▸ The records
Segment Open

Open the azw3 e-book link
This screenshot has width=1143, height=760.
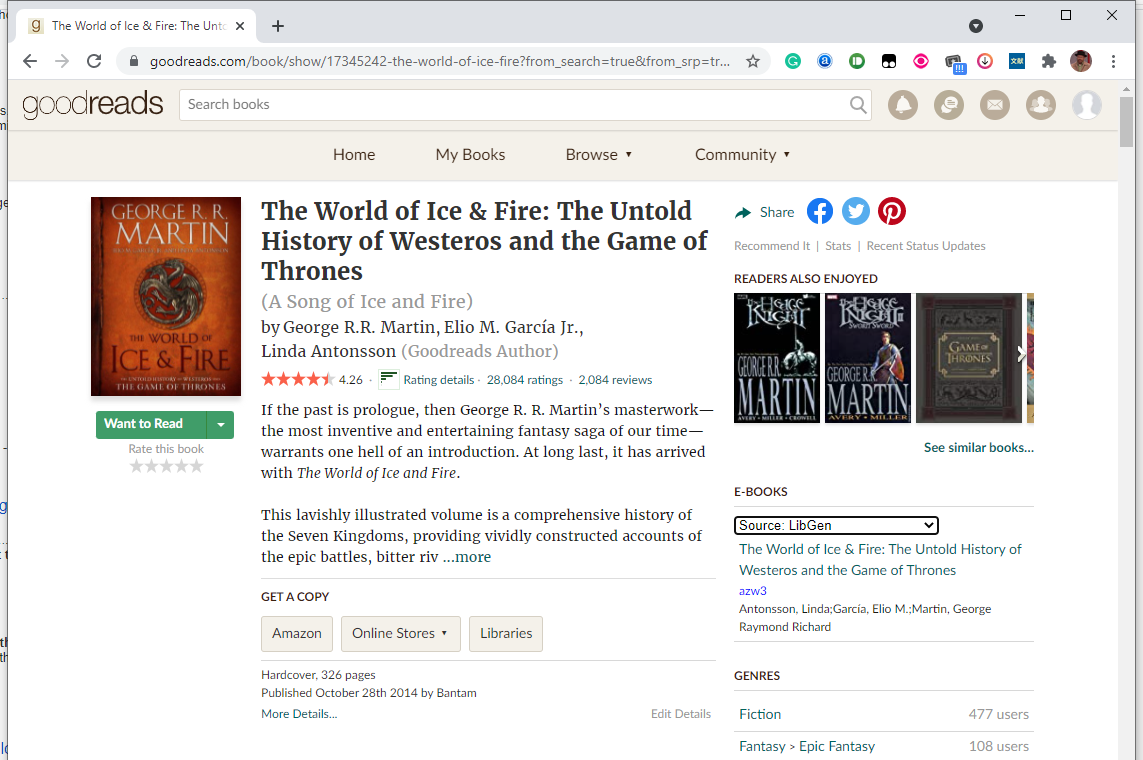coord(753,591)
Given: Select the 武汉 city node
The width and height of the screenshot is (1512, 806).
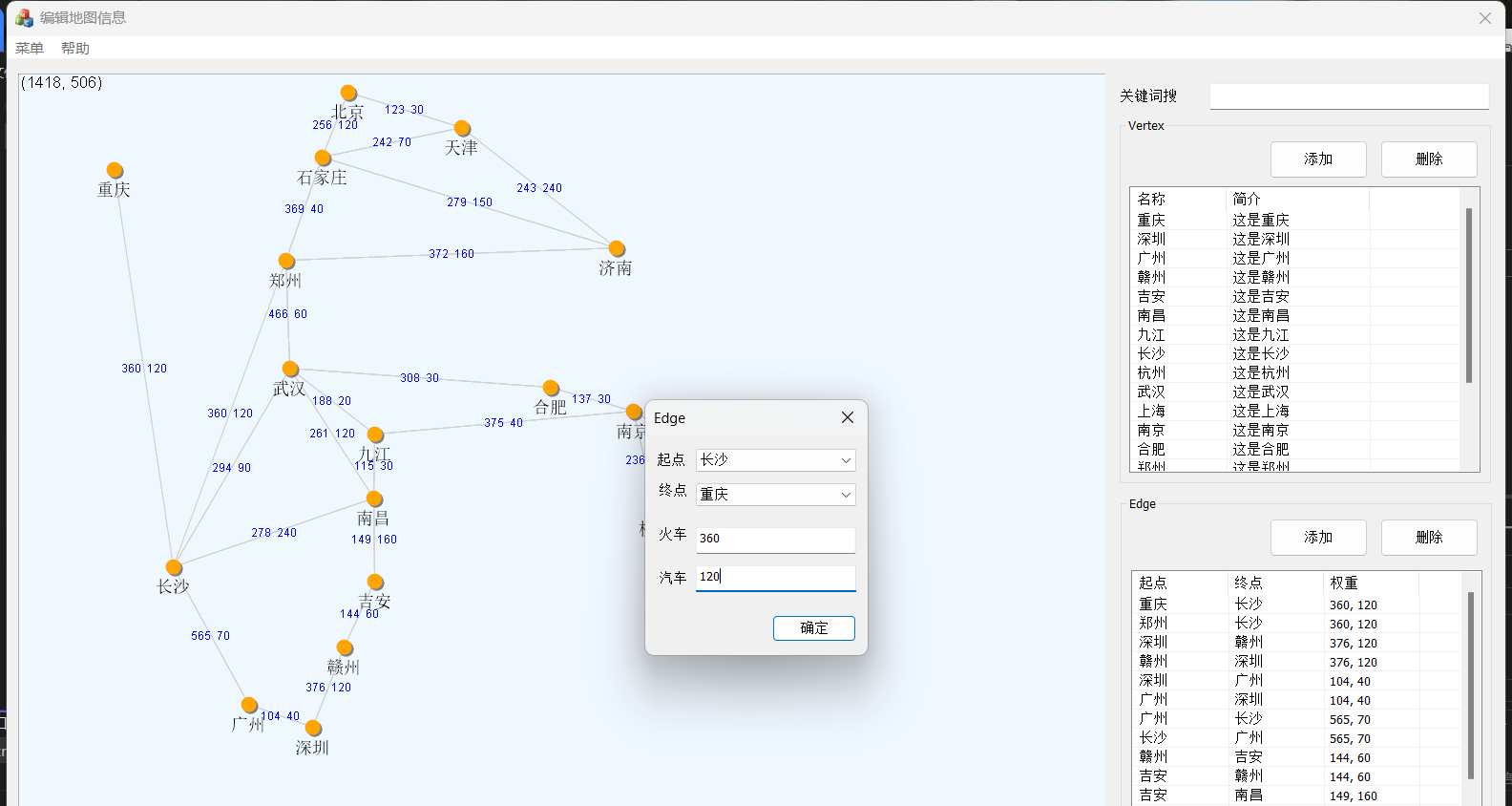Looking at the screenshot, I should 290,370.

Segment Closed

▸ What is being asked
The pictures stay out; repeat exactly the lines from the one with "Given: Select the 武汉 city node" to the end of the entries above, and nothing else.

▸ Your solution
Given: Select the 武汉 city node
The width and height of the screenshot is (1512, 806).
Looking at the screenshot, I should 290,370.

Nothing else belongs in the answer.